The Centers for Disease Control and Prevention's Sexually Transmitted Diseases Treatment Guidelines states that oral fluconazole (i.e., 100-mg, 150-mg, or 200-mg dose) weekly for six months is the first line of treatment as a maintenance regimen for recurrent VVC. If this regimen is not feasible, you can consider topical treatments used intermittently as a maintenance regimen, the guidance notes.2

What if the problem is due to non-albicans Candida infection? The optimal treatment of non-albicans VVC remains unknown, says the CDC. Options include longer duration of therapy (7-14 days) with a nonfluconazole azole drug (oral or topical) as first-line therapy. If recurrence occurs, 600 mg of boric acid in a gelatin capsule is recommended, administered vaginally once daily for two weeks.2 This regimen has clinical and mycologic eradication rates of approximately 70%.5

Make sure it's yeast

Never take it on faith that it's a yeast infection. It often isn't, says Nyirjesy.

"In symptomatic women, culture for yeast and culture often," he suggests.

"If yeast is there, you won't know it's causing symptoms until you get rid of it."

If cultures point to Candida albicans, consider maintenance fluconazole, Nyirjesy suggests.
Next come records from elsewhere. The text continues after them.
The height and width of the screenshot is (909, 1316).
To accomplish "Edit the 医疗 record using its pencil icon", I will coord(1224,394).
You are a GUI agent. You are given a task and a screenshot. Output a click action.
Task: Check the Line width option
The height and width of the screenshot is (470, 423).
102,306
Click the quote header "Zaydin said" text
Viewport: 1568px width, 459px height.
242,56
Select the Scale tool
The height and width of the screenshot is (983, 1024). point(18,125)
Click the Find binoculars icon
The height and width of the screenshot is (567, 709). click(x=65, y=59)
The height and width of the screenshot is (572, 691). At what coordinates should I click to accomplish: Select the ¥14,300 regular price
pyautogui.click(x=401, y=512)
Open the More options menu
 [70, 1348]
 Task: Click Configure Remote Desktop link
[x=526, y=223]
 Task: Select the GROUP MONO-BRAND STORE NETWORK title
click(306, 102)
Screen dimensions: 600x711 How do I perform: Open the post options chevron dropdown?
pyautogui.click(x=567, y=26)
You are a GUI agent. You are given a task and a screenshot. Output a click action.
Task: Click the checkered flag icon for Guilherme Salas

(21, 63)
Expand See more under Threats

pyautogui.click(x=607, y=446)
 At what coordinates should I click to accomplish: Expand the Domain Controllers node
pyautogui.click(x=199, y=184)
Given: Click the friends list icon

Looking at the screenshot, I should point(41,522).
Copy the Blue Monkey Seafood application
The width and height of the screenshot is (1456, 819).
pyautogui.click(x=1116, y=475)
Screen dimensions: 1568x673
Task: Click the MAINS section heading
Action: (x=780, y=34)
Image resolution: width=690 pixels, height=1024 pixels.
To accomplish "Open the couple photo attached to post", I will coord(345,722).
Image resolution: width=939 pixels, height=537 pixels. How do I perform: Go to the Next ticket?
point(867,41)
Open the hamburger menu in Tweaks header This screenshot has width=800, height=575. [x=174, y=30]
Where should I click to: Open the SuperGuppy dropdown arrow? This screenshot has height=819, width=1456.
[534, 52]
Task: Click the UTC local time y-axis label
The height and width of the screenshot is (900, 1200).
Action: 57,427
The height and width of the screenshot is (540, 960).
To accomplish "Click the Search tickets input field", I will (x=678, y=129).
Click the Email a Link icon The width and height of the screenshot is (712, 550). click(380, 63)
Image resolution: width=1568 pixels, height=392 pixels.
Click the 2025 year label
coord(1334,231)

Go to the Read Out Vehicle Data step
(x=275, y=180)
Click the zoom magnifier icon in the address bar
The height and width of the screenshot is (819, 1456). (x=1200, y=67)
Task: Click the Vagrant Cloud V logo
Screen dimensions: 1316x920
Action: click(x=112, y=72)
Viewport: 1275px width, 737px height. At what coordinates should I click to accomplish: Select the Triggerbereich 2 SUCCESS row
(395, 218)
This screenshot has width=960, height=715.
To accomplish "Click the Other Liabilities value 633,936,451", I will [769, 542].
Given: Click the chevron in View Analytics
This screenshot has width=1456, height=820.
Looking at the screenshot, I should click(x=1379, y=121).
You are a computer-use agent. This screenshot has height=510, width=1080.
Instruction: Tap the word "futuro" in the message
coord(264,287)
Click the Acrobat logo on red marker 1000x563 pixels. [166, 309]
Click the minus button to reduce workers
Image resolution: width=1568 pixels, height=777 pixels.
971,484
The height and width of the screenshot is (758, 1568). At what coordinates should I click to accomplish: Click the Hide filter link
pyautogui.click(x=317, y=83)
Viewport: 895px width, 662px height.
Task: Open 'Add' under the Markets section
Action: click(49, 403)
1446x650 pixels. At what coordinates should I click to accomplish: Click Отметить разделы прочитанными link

If it is some other yeast species and an azole treatment doesn't work, try boric acid first, he says.

References

  1. Nyirjesy P. The perplexing problem of persistent vaginitis. Presented at the Contraceptive Technology Quest for Excellence conference. Atlanta; November 2011.
  2. Centers for Disease Control and Prevention. Sexually transmitted diseases treatment guidelines, 2010. MMWR 2010;59(No. RR-12):61-63.
  3. Nyirjesy P. Vulvovaginal candidiasis and bacterial vaginosis. Infect Dis Clin North Am 2008; 22:637-52, vi.
  4. Sobel JD, Wiesenfeld HC, Martens M, et al. Maintenance fluconazole therapy for recurrent vulvovaginal candidiasis. NEJM 2004; 351:876-883.
  5. Sobel JD, Chaim W, Nagappan V, et al. Treatment of vaginitis caused by Candida glabrata: use of topical boric acid and flucytosine. Am J Obstet Gynecol 2003; 189:1,297-1,300.